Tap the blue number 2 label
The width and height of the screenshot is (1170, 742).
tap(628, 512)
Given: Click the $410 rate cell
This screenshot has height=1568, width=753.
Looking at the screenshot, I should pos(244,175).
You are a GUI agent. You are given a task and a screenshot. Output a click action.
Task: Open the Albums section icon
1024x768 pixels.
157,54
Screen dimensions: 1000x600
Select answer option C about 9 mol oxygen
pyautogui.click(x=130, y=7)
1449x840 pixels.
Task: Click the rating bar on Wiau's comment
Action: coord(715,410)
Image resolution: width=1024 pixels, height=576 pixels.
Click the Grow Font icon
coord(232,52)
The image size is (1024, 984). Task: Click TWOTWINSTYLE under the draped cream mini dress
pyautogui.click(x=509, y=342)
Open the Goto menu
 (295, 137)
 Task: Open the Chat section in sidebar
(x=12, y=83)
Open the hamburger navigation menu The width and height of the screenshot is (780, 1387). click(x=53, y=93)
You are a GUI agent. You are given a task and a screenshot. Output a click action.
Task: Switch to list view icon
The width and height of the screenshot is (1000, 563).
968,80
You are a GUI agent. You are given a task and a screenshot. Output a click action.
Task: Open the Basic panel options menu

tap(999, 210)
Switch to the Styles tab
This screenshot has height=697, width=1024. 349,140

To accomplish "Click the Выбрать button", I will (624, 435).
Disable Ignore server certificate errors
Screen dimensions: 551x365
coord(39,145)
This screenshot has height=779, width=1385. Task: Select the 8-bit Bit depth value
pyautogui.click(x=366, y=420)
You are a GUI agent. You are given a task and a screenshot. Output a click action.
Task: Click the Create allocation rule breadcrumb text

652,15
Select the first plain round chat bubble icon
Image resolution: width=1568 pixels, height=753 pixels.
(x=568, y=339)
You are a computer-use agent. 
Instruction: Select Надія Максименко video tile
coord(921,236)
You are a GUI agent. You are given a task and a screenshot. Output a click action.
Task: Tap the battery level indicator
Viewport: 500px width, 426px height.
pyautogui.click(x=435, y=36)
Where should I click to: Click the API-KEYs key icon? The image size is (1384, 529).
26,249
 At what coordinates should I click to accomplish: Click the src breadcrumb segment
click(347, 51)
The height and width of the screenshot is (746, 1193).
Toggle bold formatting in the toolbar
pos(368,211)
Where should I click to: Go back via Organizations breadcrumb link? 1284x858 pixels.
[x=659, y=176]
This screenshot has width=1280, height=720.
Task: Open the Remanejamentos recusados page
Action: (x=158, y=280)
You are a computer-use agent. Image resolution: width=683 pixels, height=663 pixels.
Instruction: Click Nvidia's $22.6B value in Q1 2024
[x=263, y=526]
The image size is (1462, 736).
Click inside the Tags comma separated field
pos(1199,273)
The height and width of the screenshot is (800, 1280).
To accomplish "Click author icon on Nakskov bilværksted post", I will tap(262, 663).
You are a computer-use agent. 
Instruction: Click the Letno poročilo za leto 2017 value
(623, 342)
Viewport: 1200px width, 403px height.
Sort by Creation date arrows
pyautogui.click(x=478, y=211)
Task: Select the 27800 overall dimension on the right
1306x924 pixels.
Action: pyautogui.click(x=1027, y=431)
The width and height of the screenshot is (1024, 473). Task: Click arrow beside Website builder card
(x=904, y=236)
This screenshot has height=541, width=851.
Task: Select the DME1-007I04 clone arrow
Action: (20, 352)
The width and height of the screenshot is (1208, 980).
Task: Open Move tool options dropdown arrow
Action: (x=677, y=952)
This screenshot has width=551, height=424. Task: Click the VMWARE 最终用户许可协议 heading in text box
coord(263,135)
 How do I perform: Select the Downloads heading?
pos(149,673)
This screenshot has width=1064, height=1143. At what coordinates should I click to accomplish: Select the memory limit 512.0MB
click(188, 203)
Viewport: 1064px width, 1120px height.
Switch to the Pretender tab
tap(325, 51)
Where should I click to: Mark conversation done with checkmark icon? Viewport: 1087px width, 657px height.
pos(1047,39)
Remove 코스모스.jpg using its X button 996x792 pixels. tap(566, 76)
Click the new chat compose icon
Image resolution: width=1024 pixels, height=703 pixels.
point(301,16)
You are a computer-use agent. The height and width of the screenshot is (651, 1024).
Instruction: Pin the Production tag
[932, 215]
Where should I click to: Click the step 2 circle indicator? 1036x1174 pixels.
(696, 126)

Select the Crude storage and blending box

▶ [DESCRIPTION OF THE TASK]
From top to bottom, repeat the material above word for word.

▶ [ANSWER TO THIS TASK]
Tap the blue number 2 label
The width and height of the screenshot is (1170, 742).
tap(628, 512)
Given: Click the $410 rate cell
This screenshot has height=1568, width=753.
Looking at the screenshot, I should pos(244,175).
You are a GUI agent. You are given a task and a screenshot. Output a click action.
Task: Open the Albums section icon
1024x768 pixels.
157,54
Screen dimensions: 1000x600
Select answer option C about 9 mol oxygen
pyautogui.click(x=130, y=7)
1449x840 pixels.
Task: Click the rating bar on Wiau's comment
Action: coord(715,410)
Image resolution: width=1024 pixels, height=576 pixels.
Click the Grow Font icon
coord(232,52)
The image size is (1024, 984). Task: Click TWOTWINSTYLE under the draped cream mini dress
pyautogui.click(x=509, y=342)
Open the Goto menu
 (295, 137)
 Task: Open the Chat section in sidebar
(x=12, y=83)
Open the hamburger navigation menu The width and height of the screenshot is (780, 1387). click(x=53, y=93)
You are a GUI agent. You are given a task and a screenshot. Output a click action.
Task: Switch to list view icon
The width and height of the screenshot is (1000, 563).
968,80
You are a GUI agent. You are given a task and a screenshot. Output a click action.
Task: Open the Basic panel options menu

tap(999, 210)
Switch to the Styles tab
This screenshot has height=697, width=1024. 349,140

To accomplish "Click the Выбрать button", I will (624, 435).
Disable Ignore server certificate errors
Screen dimensions: 551x365
coord(39,145)
This screenshot has height=779, width=1385. Task: Select the 8-bit Bit depth value
pyautogui.click(x=366, y=420)
You are a GUI agent. You are given a task and a screenshot. Output a click action.
Task: Click the Create allocation rule breadcrumb text

652,15
Select the first plain round chat bubble icon
Image resolution: width=1568 pixels, height=753 pixels.
(x=568, y=339)
You are a computer-use agent. 
Instruction: Select Надія Максименко video tile
coord(921,236)
You are a GUI agent. You are given a task and a screenshot. Output a click action.
Task: Tap the battery level indicator
Viewport: 500px width, 426px height.
pyautogui.click(x=435, y=36)
Where should I click to: Click the API-KEYs key icon? The image size is (1384, 529).
26,249
 At what coordinates should I click to accomplish: Click the src breadcrumb segment
click(347, 51)
The height and width of the screenshot is (746, 1193).
Toggle bold formatting in the toolbar
pos(368,211)
Where should I click to: Go back via Organizations breadcrumb link? 1284x858 pixels.
[x=659, y=176]
This screenshot has width=1280, height=720.
Task: Open the Remanejamentos recusados page
Action: (x=158, y=280)
You are a computer-use agent. Image resolution: width=683 pixels, height=663 pixels.
Instruction: Click Nvidia's $22.6B value in Q1 2024
[x=263, y=526]
The image size is (1462, 736).
Click inside the Tags comma separated field
pos(1199,273)
The height and width of the screenshot is (800, 1280).
To accomplish "Click author icon on Nakskov bilværksted post", I will tap(262, 663).
You are a computer-use agent. 
Instruction: Click the Letno poročilo za leto 2017 value
(623, 342)
Viewport: 1200px width, 403px height.
Sort by Creation date arrows
pyautogui.click(x=478, y=211)
Task: Select the 27800 overall dimension on the right
1306x924 pixels.
Action: pyautogui.click(x=1027, y=431)
The width and height of the screenshot is (1024, 473). Task: Click arrow beside Website builder card
(x=904, y=236)
This screenshot has height=541, width=851.
Task: Select the DME1-007I04 clone arrow
Action: (20, 352)
The width and height of the screenshot is (1208, 980).
Task: Open Move tool options dropdown arrow
Action: (x=677, y=952)
This screenshot has width=551, height=424. Task: Click the VMWARE 最终用户许可协议 heading in text box
coord(263,135)
 How do I perform: Select the Downloads heading?
pos(149,673)
This screenshot has width=1064, height=1143. At what coordinates should I click to accomplish: Select the memory limit 512.0MB
click(188, 203)
Viewport: 1064px width, 1120px height.
Switch to the Pretender tab
tap(325, 51)
Where should I click to: Mark conversation done with checkmark icon? Viewport: 1087px width, 657px height.
pos(1047,39)
Remove 코스모스.jpg using its X button 996x792 pixels. tap(566, 76)
Click the new chat compose icon
Image resolution: width=1024 pixels, height=703 pixels.
point(301,16)
You are a computer-use agent. The height and width of the screenshot is (651, 1024).
Instruction: Pin the Production tag
[932, 215]
Where should I click to: Click the step 2 circle indicator? 1036x1174 pixels.
(696, 126)

Select the Crude storage and blending box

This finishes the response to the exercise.